Primal and Dual Simplex

Yes

No

Interior-point

Yes

Yes

Convex Quadratic and Quadratically Constrained (QO, QCQO) (1) (2)

Interior-point

Yes

Yes

Conic Quadratic (Second-Order Cone) Optimization (CQO, SOCO)

Interior-point

Yes

Yes

Power Cone Optimization

Interior-point

Yes

Yes

Conic Exponential Optimization (CEO)

Interior-point

Yes

Yes

Semidefinite Optimization (SDO)

Interior-point

No

Yes

Remarks:

  • \((1)\) Quadratic and quadratically constrained problems cannot be expressed with the object-oriented Fusion interface which is designed to handle conic problems only. However, such problems always can (and should) be translated into Conic Quadratic form and then passed to Fusion.

  • \((2)\) The Rmosek interface for R only support quadratic objective but not quadratic constraints.

  • \((3)\) Applies to x86 platforms. On linuxaarch64 only the branch and bound MIP solver is parallelized, while the interior-point solver is single-threaded.

1.2 Capabilities

The MOSEK Optimization Suite includes (details depend on the platform, see Release notes):

  • the low-level optimizer API for C, Java, .NET and Python.

  • the object-oriented Fusion API for C++, Java, .NET and Python.

  • an optimization toolbox for MATLAB.

  • an Rmosek package for R.

  • an interface to AMPL.

  • a command line tool.

  • optimizer server for remote optimization.

We also maintain an unofficial interface for Julia, see https://github.com/JuliaOpt/Mosek.jl.

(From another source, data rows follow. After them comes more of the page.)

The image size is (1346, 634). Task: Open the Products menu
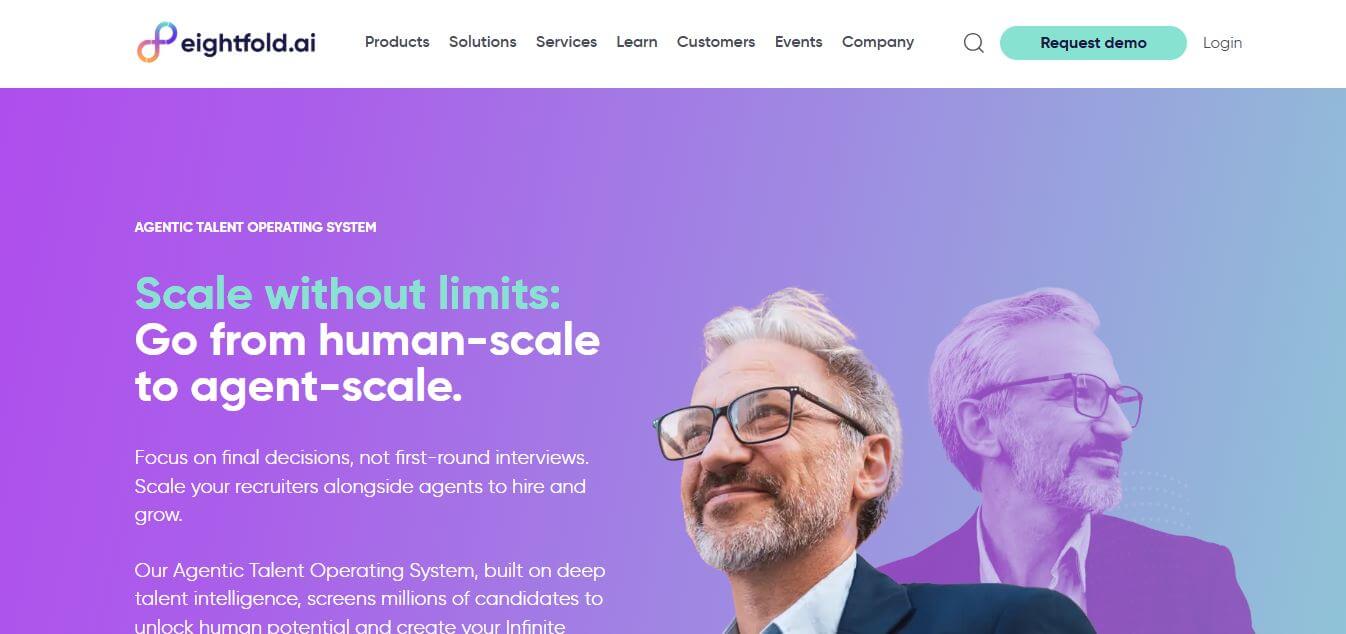(397, 42)
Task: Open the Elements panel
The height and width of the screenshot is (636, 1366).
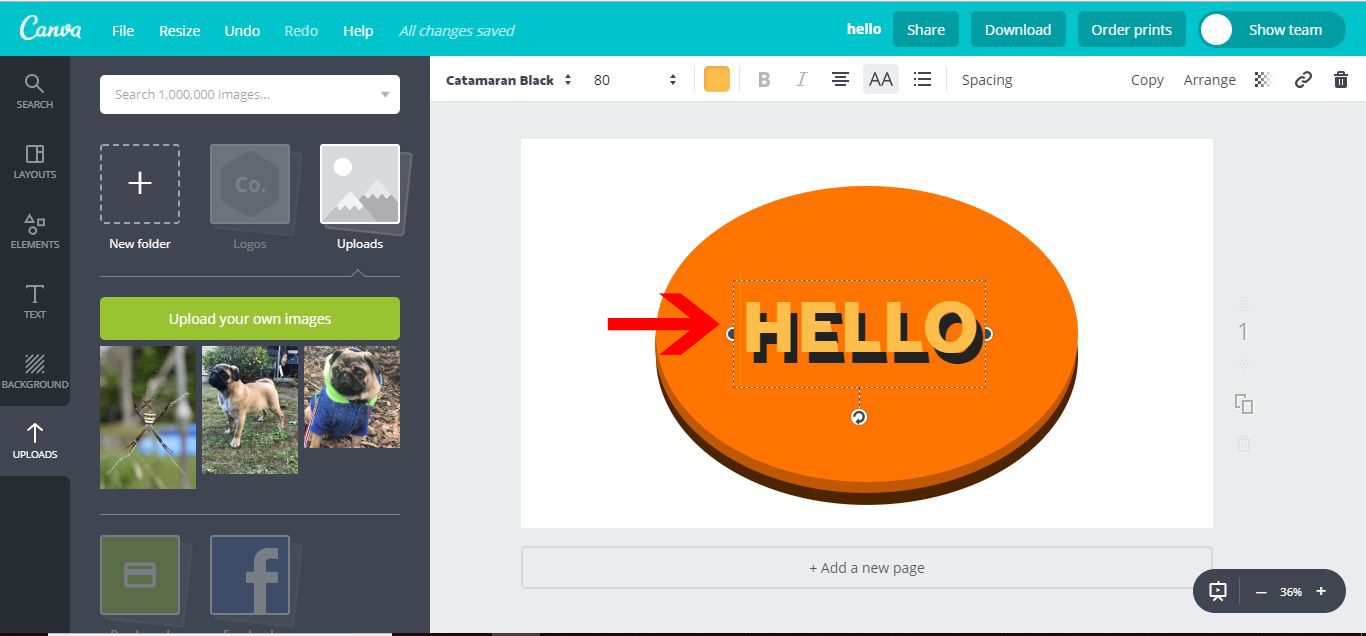Action: [x=35, y=230]
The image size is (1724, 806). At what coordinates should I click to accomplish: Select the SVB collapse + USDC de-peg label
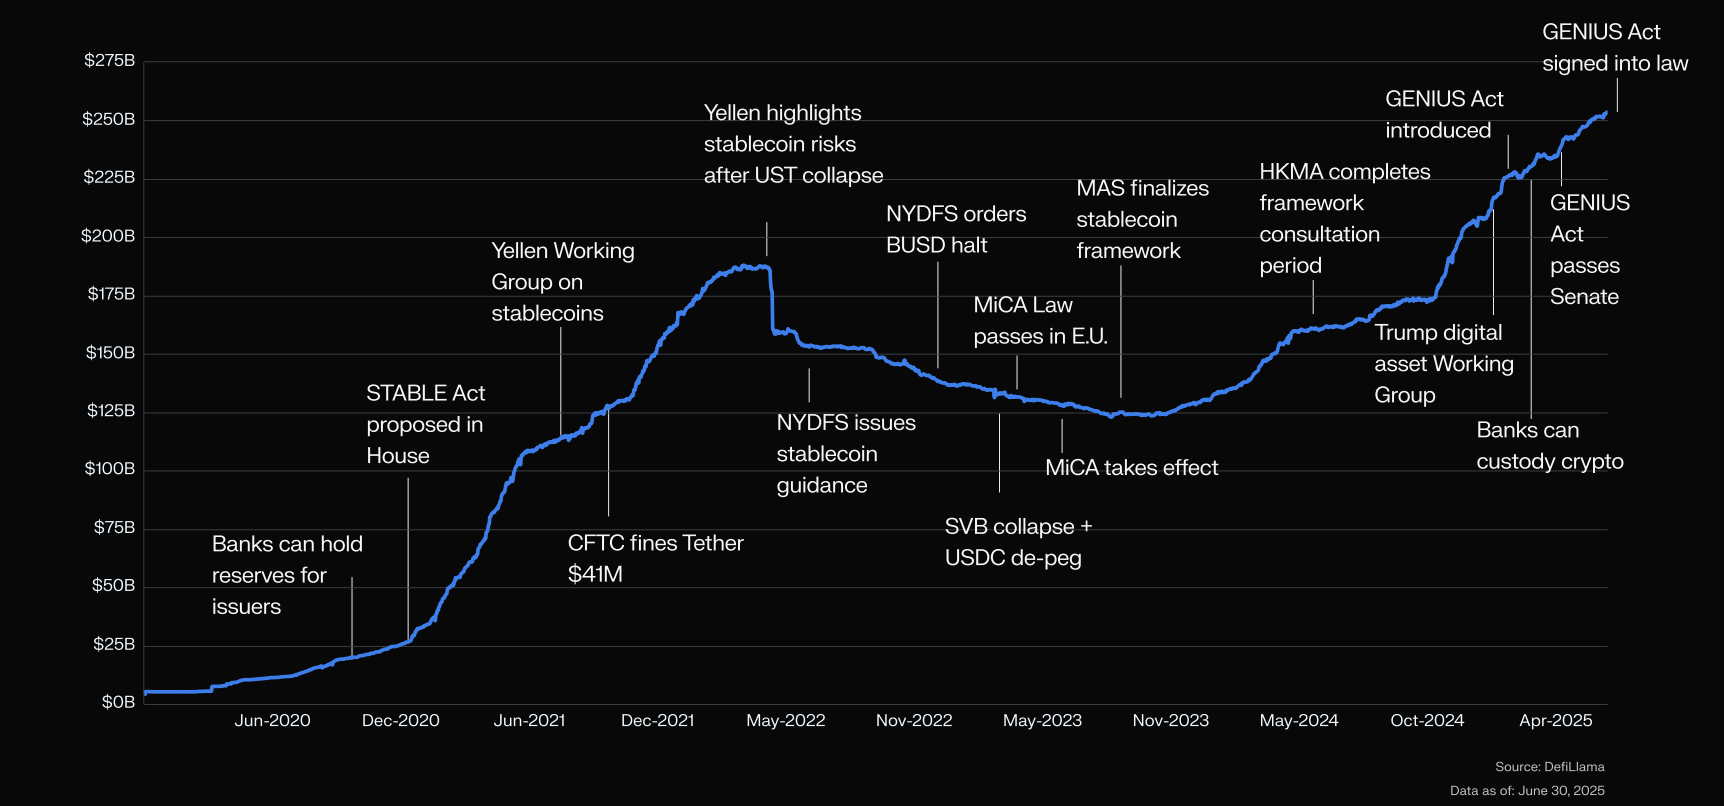click(1018, 542)
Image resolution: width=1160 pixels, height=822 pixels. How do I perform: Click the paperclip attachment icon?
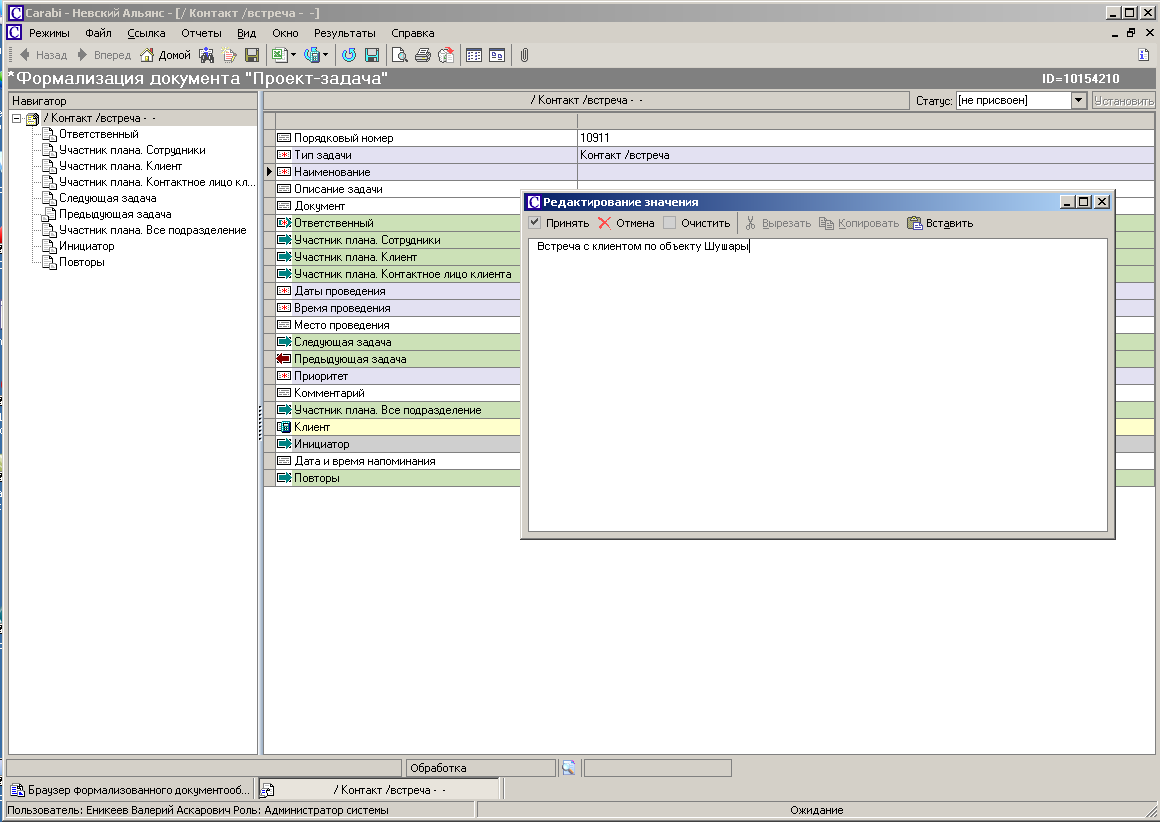coord(524,55)
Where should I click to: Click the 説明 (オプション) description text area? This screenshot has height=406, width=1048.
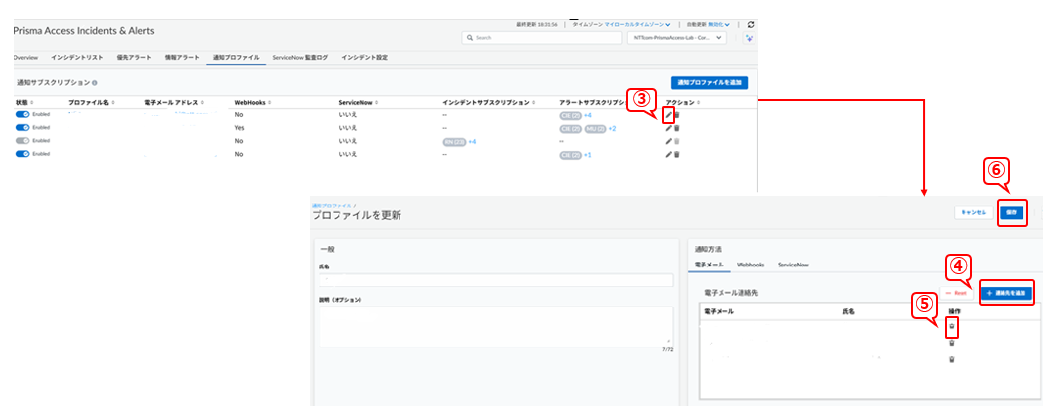click(x=495, y=327)
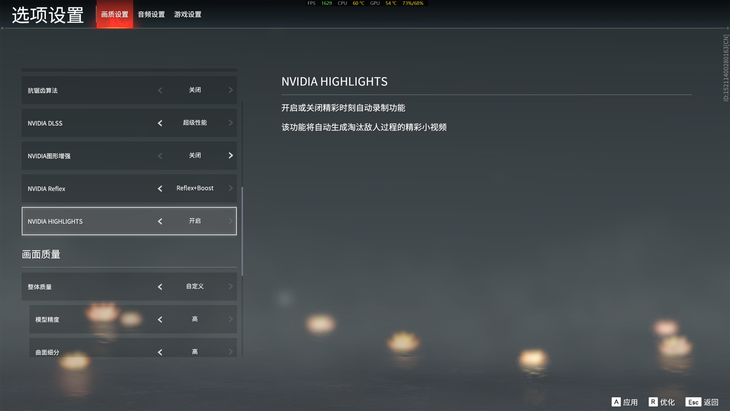The width and height of the screenshot is (730, 411).
Task: Click the 应用 apply label
Action: 630,401
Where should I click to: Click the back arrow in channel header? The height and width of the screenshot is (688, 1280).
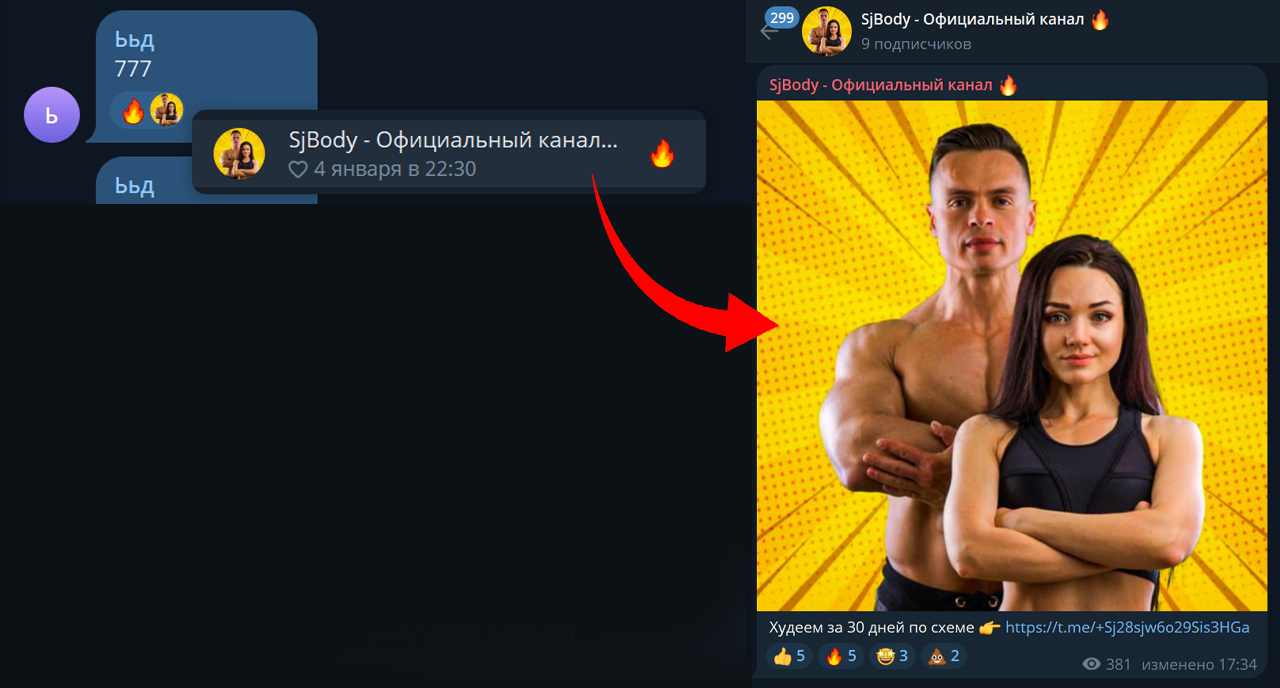(768, 32)
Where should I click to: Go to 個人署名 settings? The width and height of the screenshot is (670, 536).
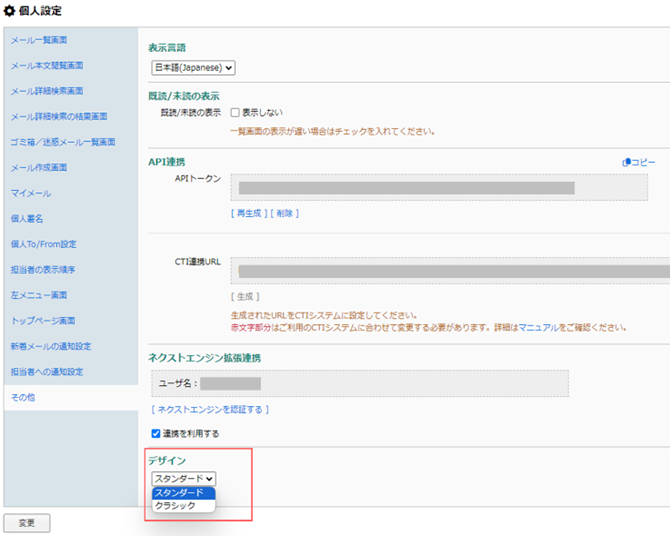click(29, 218)
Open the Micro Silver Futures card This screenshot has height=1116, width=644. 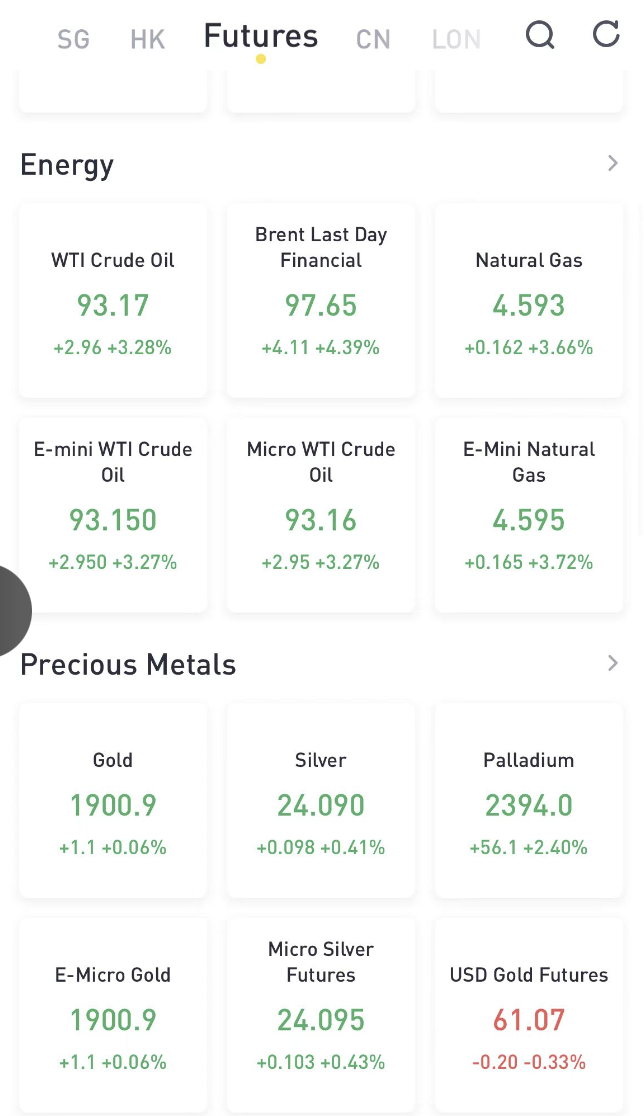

Fig. 1.1 illustrates the relationship between the parts.

_images/mosek-distro-with-rmosek.png

Fig. 1.1 An overview of the API and interfaces available in the MOSEK Optimization Suite.

In addition MOSEK Optimization Suite provides

  • sensitivity analysis for linear problems.

  • infeasibility diagnostic tools.

  • problem analyses for diagnosing numerical issues in input data.

  • reading and writing optimization problems and solutions from/to files.

Most large optimization problems are very sparse i.e. most of the input data consists of zeros. Therefore, the APIs and optimization algorithms in MOSEK Optimization Suite is designed to exploit sparsity to reduce both storage and time.